Jul 03 '23 17:07 maximkha

Also would it be possible to share the checkpoint files for the LLaMA-SFT-7B or the reward model?

Jul 03 '23 20:07 maximkha

I think one potential issue we recently notice is that the evaluation batch size should be set to 1. A batch size > 1 will lead to a much lower evaluation accuracy. We are currently not sure whether this is a bug from the hf trainer or something.

Jul 04 '23 14:07 WeiXiongUST

Hi @WeiXiongUST! I'm answering this on behalf of Max. We already set the evaluation batch size per device to 1 for this 71% accuracy run.

Jul 05 '23 07:07 Top34051

@WeiXiongUST Any updates?

Jul 10 '23 02:07 maximkha

Do you use full training or Lora training? Line 45 of examples/reward_modeling decides the mode of training. For full training, you may need to use a much smaller learning rate (say 5e-6).

Jul 10 '23 04:07 WeiXiongUST

Thanks so much for following up @WeiXiongUST, we used Lora for all the steps (sft, and rm)

Jul 10 '23 15:07 maximkha

Also is Lora used during the SFT training?

Jul 10 '23 16:07 maximkha

Also is Lora used during the SFT training?

In our experiments, we use full training for SFT, and LoRA training for LLaMA-7B.

We recently tried out open-llama-3b: full training SFT for 2 epochs, block size 1024, learning rate 2e-5; RM for 1 epoch, full training with learning rate 5e-6, this leads to 76% validation accuracy.

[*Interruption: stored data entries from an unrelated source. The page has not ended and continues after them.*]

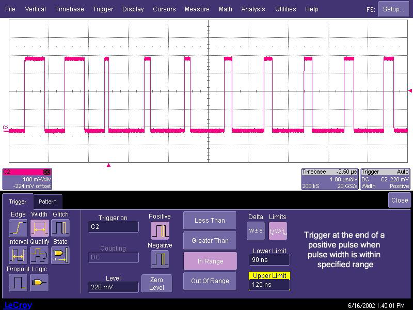413x310 pixels.
Task: Select the State trigger icon
Action: pyautogui.click(x=60, y=255)
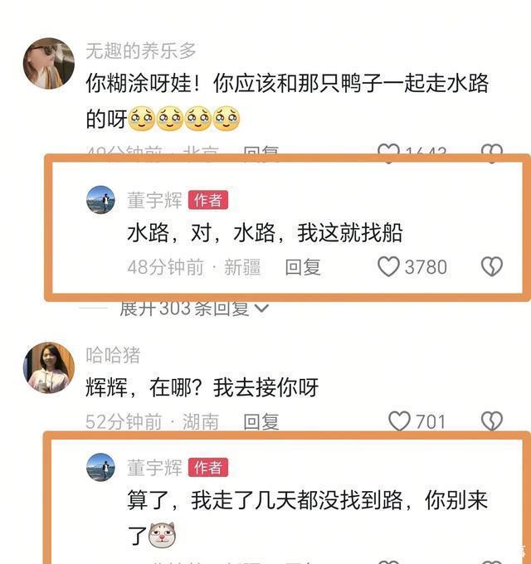Open 哈哈猪's profile avatar
This screenshot has height=564, width=531.
coord(49,367)
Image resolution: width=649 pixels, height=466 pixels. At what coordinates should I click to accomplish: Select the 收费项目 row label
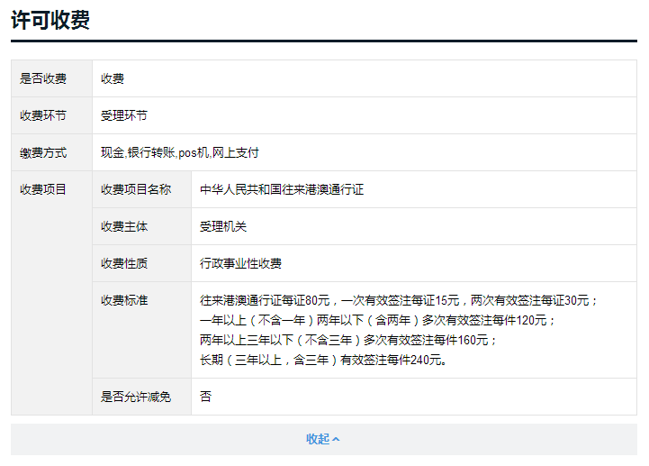(x=43, y=189)
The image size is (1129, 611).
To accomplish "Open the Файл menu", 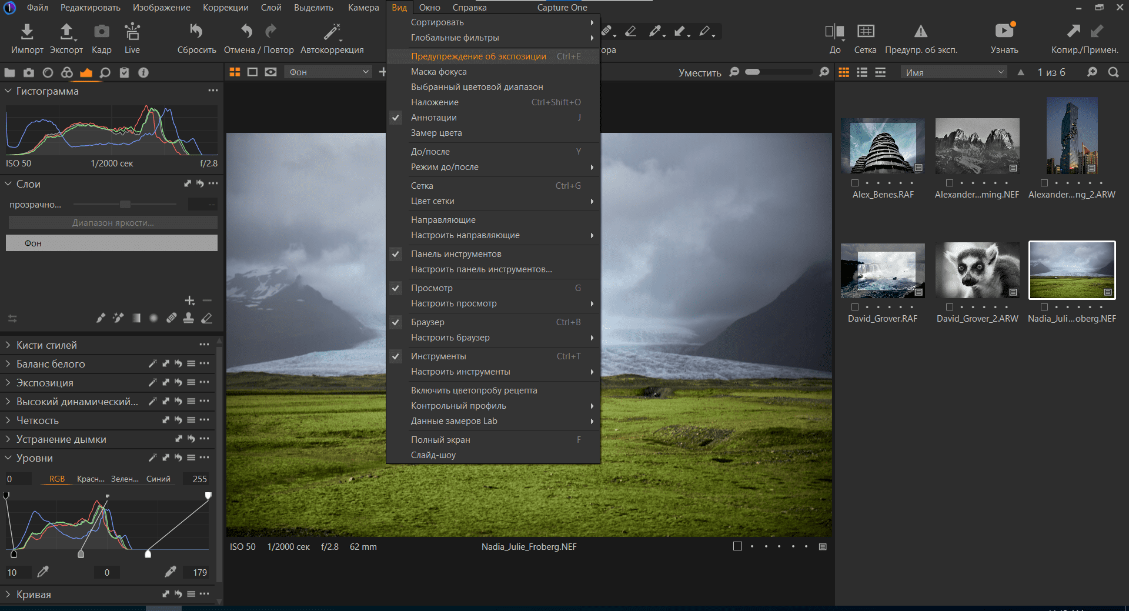I will pos(38,8).
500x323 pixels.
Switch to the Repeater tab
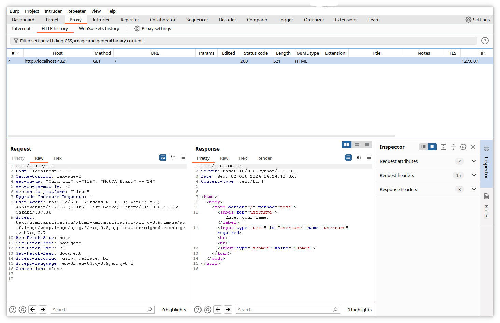tap(129, 20)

However, in an earlier experiment, if we use lr = 2e-5 in RM with full training, the accuracy is <70%.

I guess it is because the learning rate in your SFT stage may not be suitable.

Jul 11 '23 03:07 WeiXiongUST

Thanks so so much, we'll look into this!

Jul 11 '23 04:07 maximkha

Hi @WeiXiongUST! We went back and trained the SFT model with full training and used it to train the reward model with LoRA, both following the hyperparameters in the RAFT paper (pg. 14). We still achieved 72% final eval accuracy. We would be appreciated if you could take a look at the loss/performance curves in both of our runs to see if anything is suspicious. We just started training RM with full training, but we still would love to understand the potential cause that our RM can't reach 78% accuracy with the same parameters and LoRA described in the paper. Thanks!!

Training log for SFT: https://wandb.ai/jirayu/huggingface/runs/a2tbxhkw Training log for RM: https://wandb.ai/jirayu/huggingface/runs/0n6327rw

To make sure, are you using 512 or 1024 for block size when training SFT and RM on Llama-7b with HH-RLHF?

Jul 12 '23 07:07 Top34051

It seems that the evaluation loss is larger than our results. For instance, for the open-llama-3b experiment, we can achieve an evaluation loss of ~0.49. We also use block size 1024 for llama-7b.

We just uploaded an rm based on open-llama-3b, which achieves an evaluation accuracy of 75.48 and you may check it out.

https://huggingface.co/weqweasdas/hh_rlhf_rm_open_llama_3b/blob/main/README.md

Jul 14 '23 12:07 WeiXiongUST